Bener’in romanındaki anlatıcı, yani “Heyula”, ölüp de dirilmiş birisi. “Heyula” sözcüğü sözlükte “korkunç hayal”, felsefede de “ilk madde” anlamına gelse de, yazar “öteki tarafa gidip gelmiş kişi” anlamında kullanıyor. “Heyula”, bir metafor olarak gidenin geri gelmesi olarak oldukça çağrışım yüklü. Sürgünden dönen, uzun yıllardan sonra cezaevinden çıkan, komadayken yıllar sonra uyanan birisi de olabilir “Heyula”. 12 Eylül, çok sayıda “Heyula” üretti bugüne kadar, hatta “Heyula” üretmeyi bir sisteme dönüştürdü. Işte bu yüzden Bener’in anlatıcısı, oldukça tanıdık gelecek okura, bir “heyula” olarak kendimizi ya da bir yakınımızı görebiliriz anlatılanlarda.  “Heyula”, geri döndüğü topluma ve sosyal hayata yabancı birisi. Yabancı olduğu için de, o toplumun yaşadığı değişimi en ince ayrıntısına kadar tespit edebiliyor. Zaten romanın en çarpıcı kısımları da anlatıcımız “Heyula”nın bu gözlemlerinde gizli. Muhafazakârlaşan toplumdan solun iç meselelerine, değişen kent silüetleri ve insan davranışlarına kadar bir dolu gözlemle beraber “Heyula” olmanın inceliklerini öğreniyoruz. Bir “Heyula”, metropole nasıl uyum sağlar, diğer insanlarla nasıl ilişki kurar ve bir “Heyula”yı “Heyula” yapan özellikler nelerdir bir bir anlatıyor Yiğit Bener, “Heyula”nın düşlerinin dahi içine sızarak. Bener’e göre 12 Eylül travmasıyla nasıl mı başedeceğiz?

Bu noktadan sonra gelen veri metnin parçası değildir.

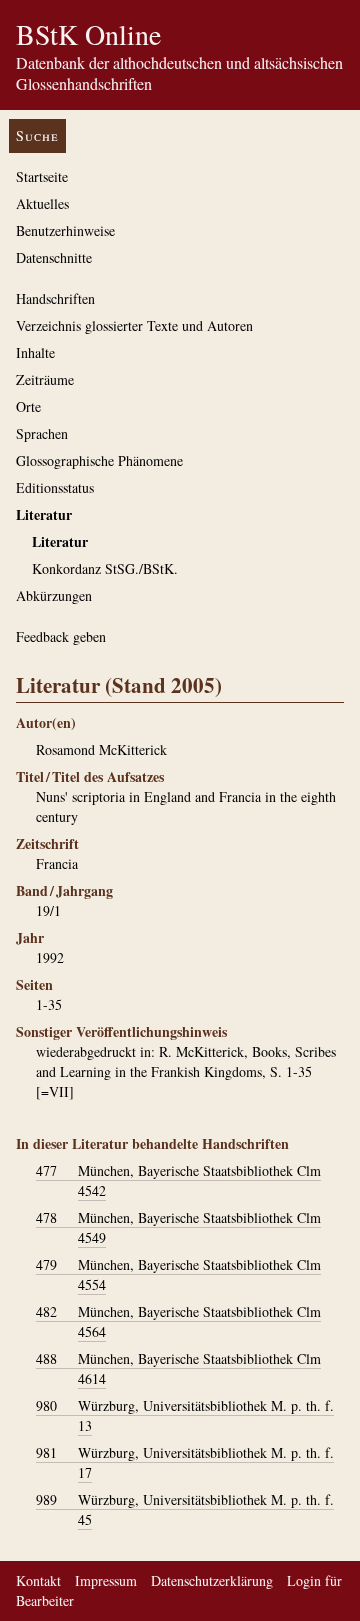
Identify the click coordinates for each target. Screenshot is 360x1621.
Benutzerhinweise (65, 230)
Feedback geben (61, 636)
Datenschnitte (54, 257)
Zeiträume (45, 379)
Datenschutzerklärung (212, 1580)
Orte (28, 406)
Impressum (106, 1580)
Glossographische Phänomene (99, 460)
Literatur (44, 514)
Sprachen (42, 433)
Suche (37, 135)
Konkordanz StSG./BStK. (105, 568)
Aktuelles (42, 203)
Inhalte (35, 352)
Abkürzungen (54, 595)
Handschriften (55, 298)
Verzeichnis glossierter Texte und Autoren (134, 325)
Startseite (42, 176)
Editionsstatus (55, 487)
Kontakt (38, 1580)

Öncelikle bir “Heyula”ya dönüştüğümüzü kabul edip travmalarımızla yaşamayı öğrenerek… Romanın kahramanı öyle yapıyor.

Irmak Zileli de ilk romanı “Eşik”te, farklı bir teknik denemiş. Üçüncü tekil bir anlatıcı yardımıyla bir çocuğun bakışaçısına göre kurmuş romanı. Romanın başkahramanı olan çocuk, yani Eylül’ün bakışını on yaşına kadar antıcının sesiyle öğreniyoruz, sonradan Eylül de anlatıcıya eşlik etmeye başlıyor. Eylül, belki de 12 Eylül’ün en çok mağdur ettiği ama üzerinde çokça durulmayan, çoğunlukla akıllara “Uçurtmayı Vurmasınlar” filmindeki Barış’ı getiren ve onunla simgeleşen çocukları temsil ediyor bir bakıma. Eylül, Barış gibi hapishanede değil belki, ama tüm ülkenin hapishaneye dönüştürüldüğünü düşünürsek pek de bir fark kalmıyor aralarında. 12 Eylül günlerini çocuk olarak yaşayanlar, Eylül’le rahatlıkla özdeşlik kurabilirler. Roman, babasını kaybettiğini kapısının önüne bırakılan bir bavulla öğrenen kadının yaşadığı şokla başlıyor. Bavulla birlikte İngilizce olarak yazılmış bir not da var, içinde “varis”, “mülk”, “teslimat” gibi sözcüklerin yer aldığı. Önce bavula karşı ilgisiz davransa da Eylül, bavulun çağrıştırdığı şeylerden kurtulamayıp babasının bıyıklarını ne zaman kestiği sorusuna takılıyor aklı. Bu sorunun yanıtını düşünürken de her şey bir bir gözlerinin önünde canlanıyor Eylül’ün. Madlen kurabiyesi nasıl Proust’un hayalgücünü harekete geçirip zamanda yolculuk yapmasına neden olmuşsa, Eylül’ün babasının bıyıkları da aynı etkiyi uyandırıyor.
Irmak Zileli’nin kendi yaşadığı deneyimleri, bir roman kurgusu içine yedirebilmesindeki hüner ve yıllardır kitap eklerine yazılar da yazan bir editör olarak dili ustalıkla kullanıyor oluşu, romanı sahici ve sürükleyici bir yapıya kavuşturuyor. Küçük bir kız çocuğunun genç bir kadına dönüşmesindeki ayrıntıların yaşanan politik süreçle ilişkili olarak anlatılıyor olması da romanın bir başka başarısı.


Yaşar Ayaşlı’nın “Yeraltında Beş Yıl” adlı 12 Eylül anılarından oluşan kitabını, bir yakın tarih çalışması olarak da, bir deneyim aktarımı olarak da, bir yüzleşme ve politik eleştiri olarak okumak da mümkün. Ama anlatımındaki ayrıntıcılık ve sahip  olduğu dil, bir macera romanı okuyormuş hissi de veriyor insana. Sözün bittiği yerlerde dahi söze devam ederek, 12 Eylül’ü otopsi masasına yatırarak yüzleşmeyi tercih ediyor.